RATHER: Well, so it is, but - and stay optimistic. You have to have a guiding star, a polar star of hope. And if you keep hoping and you're prepared to pay the price to have the hope fulfilled, you'd be surprised how many times it does.
SANDERS: Yeah. I would go to your church.
SANDERS: You should start a church.
SANDERS: It's funny you talk about cynicism, and I immediately thought of, like, cynicism's weird younger brother sarcasm, which, like, runs the Internet. And I think of the places that I engage in, like when I - the language of Twitter is sarcasm. The language of most of Facebook is sarcasm. The language of how we speak online is sarcasm, which is just a - sometimes a pretty package on top of cynicism...

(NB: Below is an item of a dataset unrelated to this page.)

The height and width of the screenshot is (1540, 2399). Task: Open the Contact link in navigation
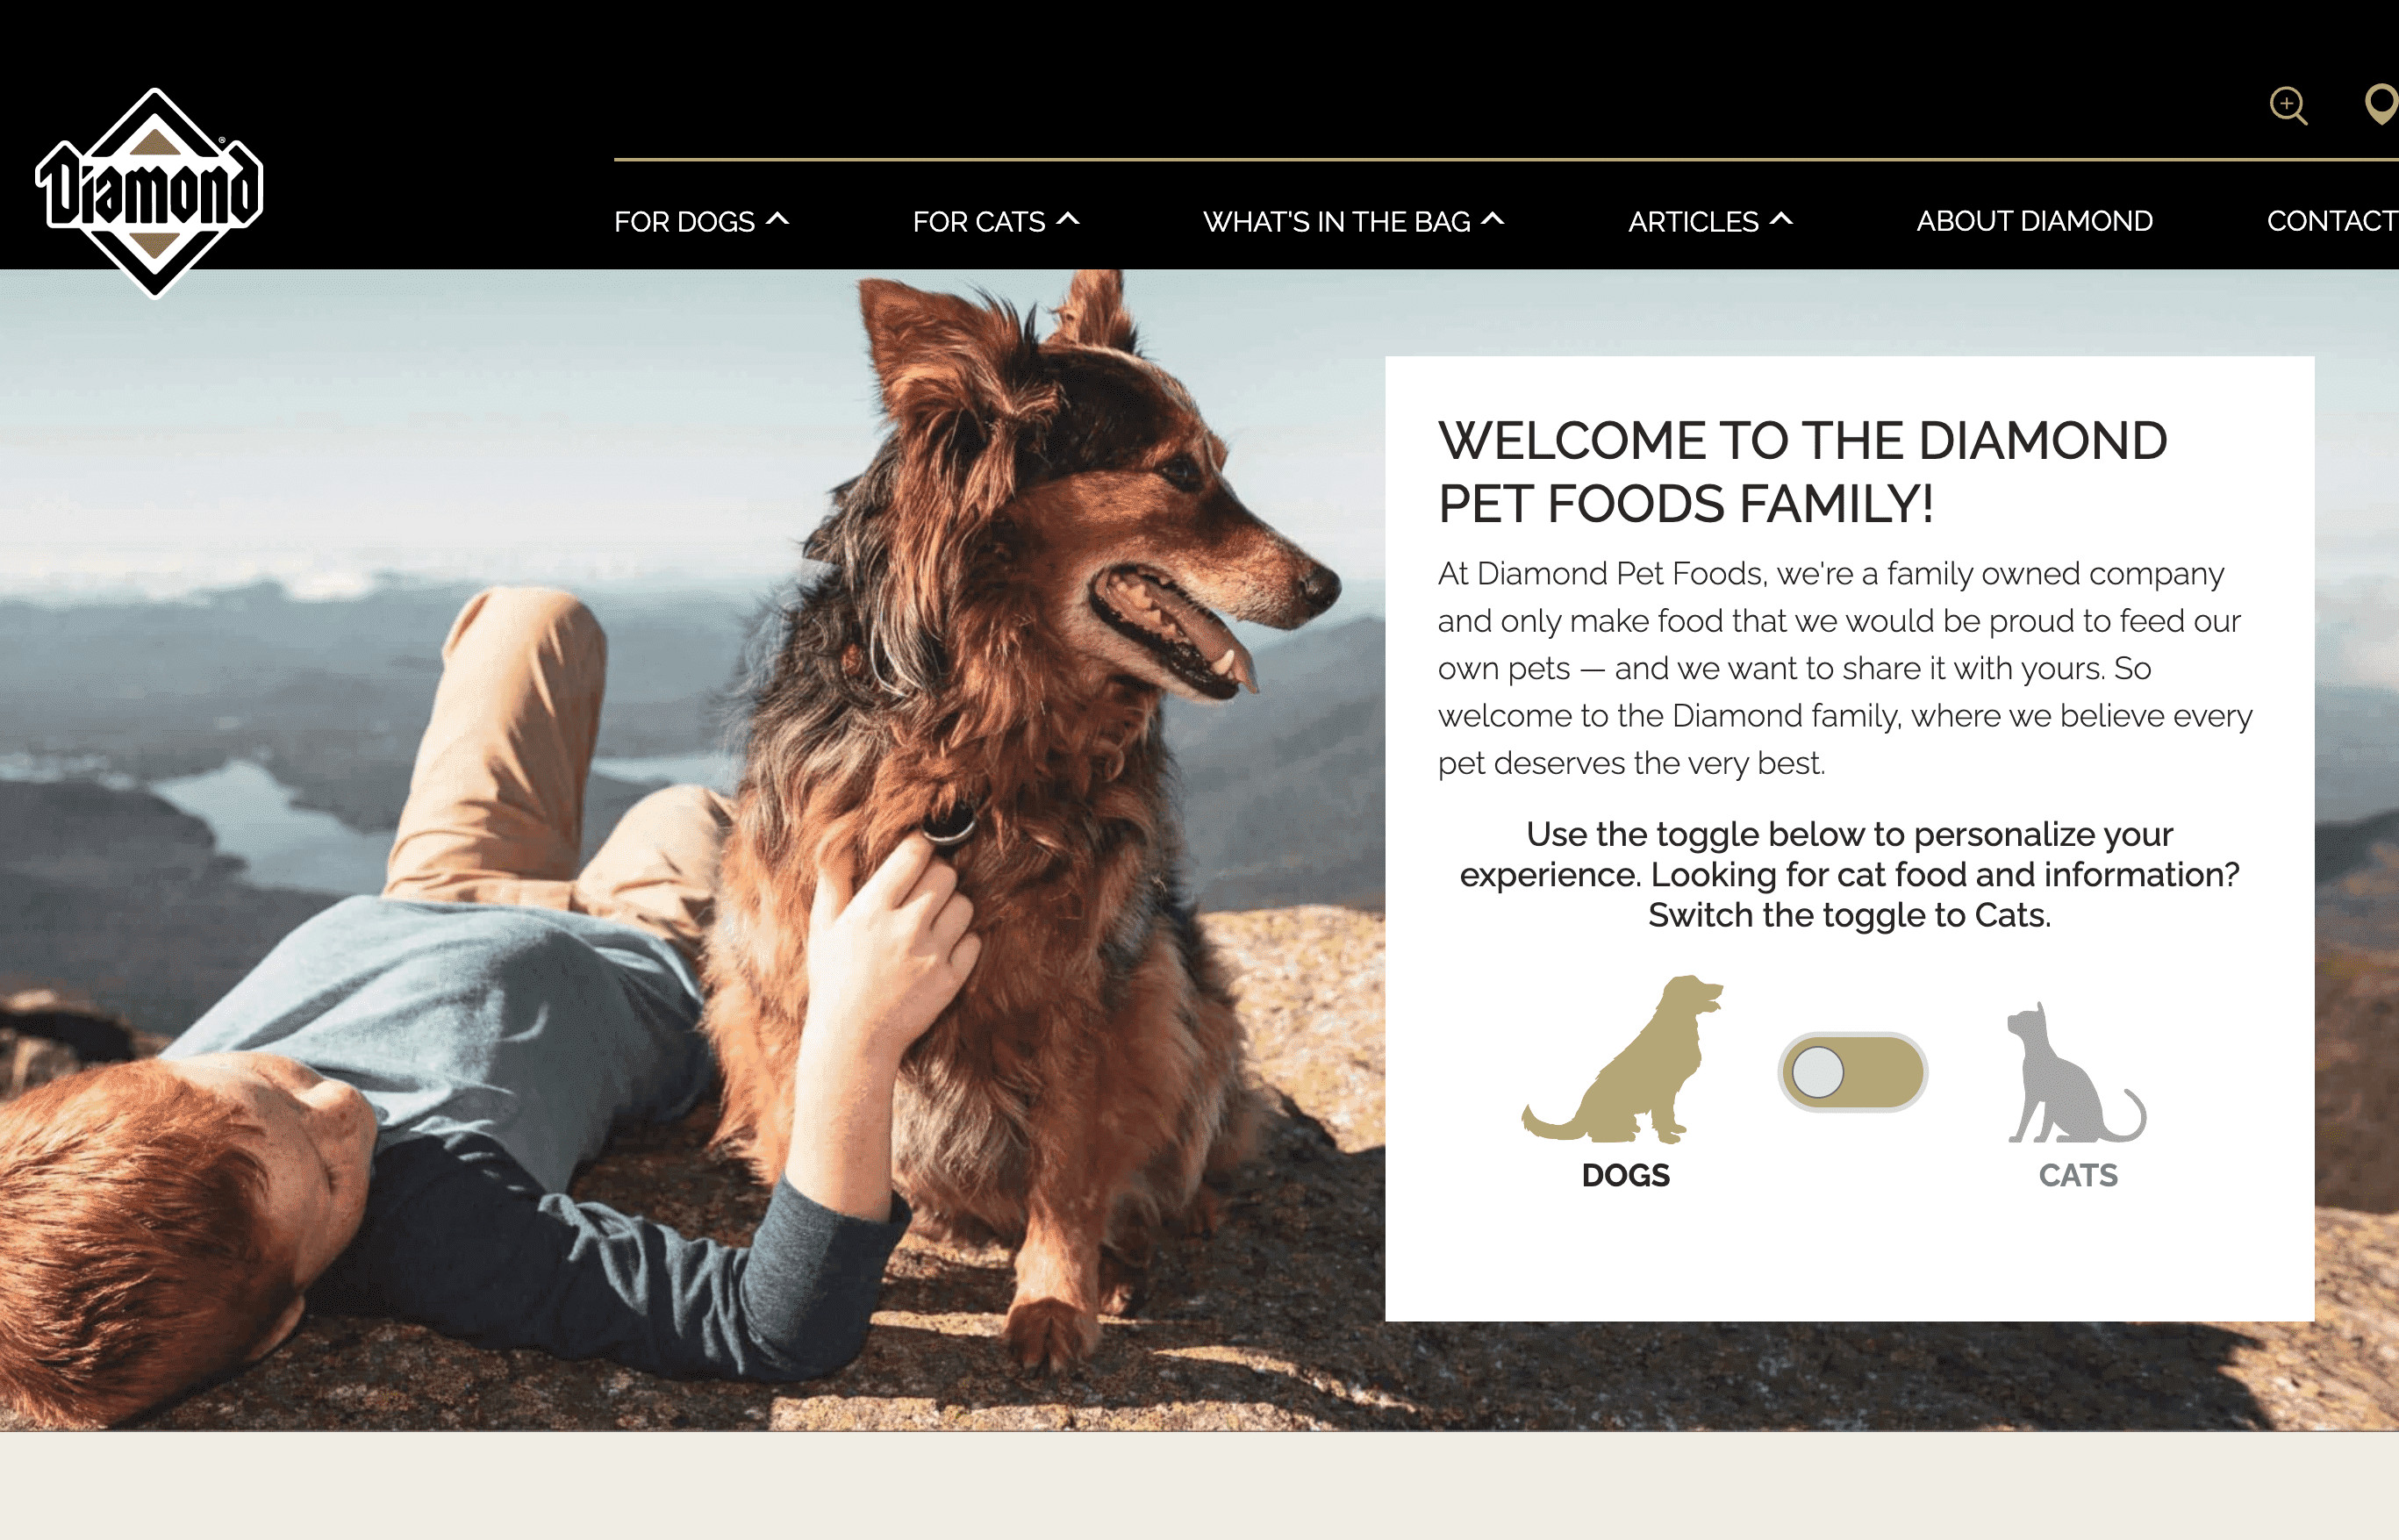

SANDERS: ...You know? And I see it all the time, and people think that's, like, how we should be. It seems so ingrained in the culture of the Internet to not be earnest, to not be outwardly optimistic, to not do any of those things you speak of. I don't know if there's an answer to it, but how do we change that culture?
RATHER: Well, I think the culture can be changed. And this is reminding ourselves of the advantages of civility.
SANDERS: Say that again.
RATHER: And part of what you're talking about is just, you know, it's, hey, we're in the age of the Internet and this is the, quote, "smart way to be," kind of smart aleck and...
SANDERS: Exactly, smart aleck, that's the thing, yeah.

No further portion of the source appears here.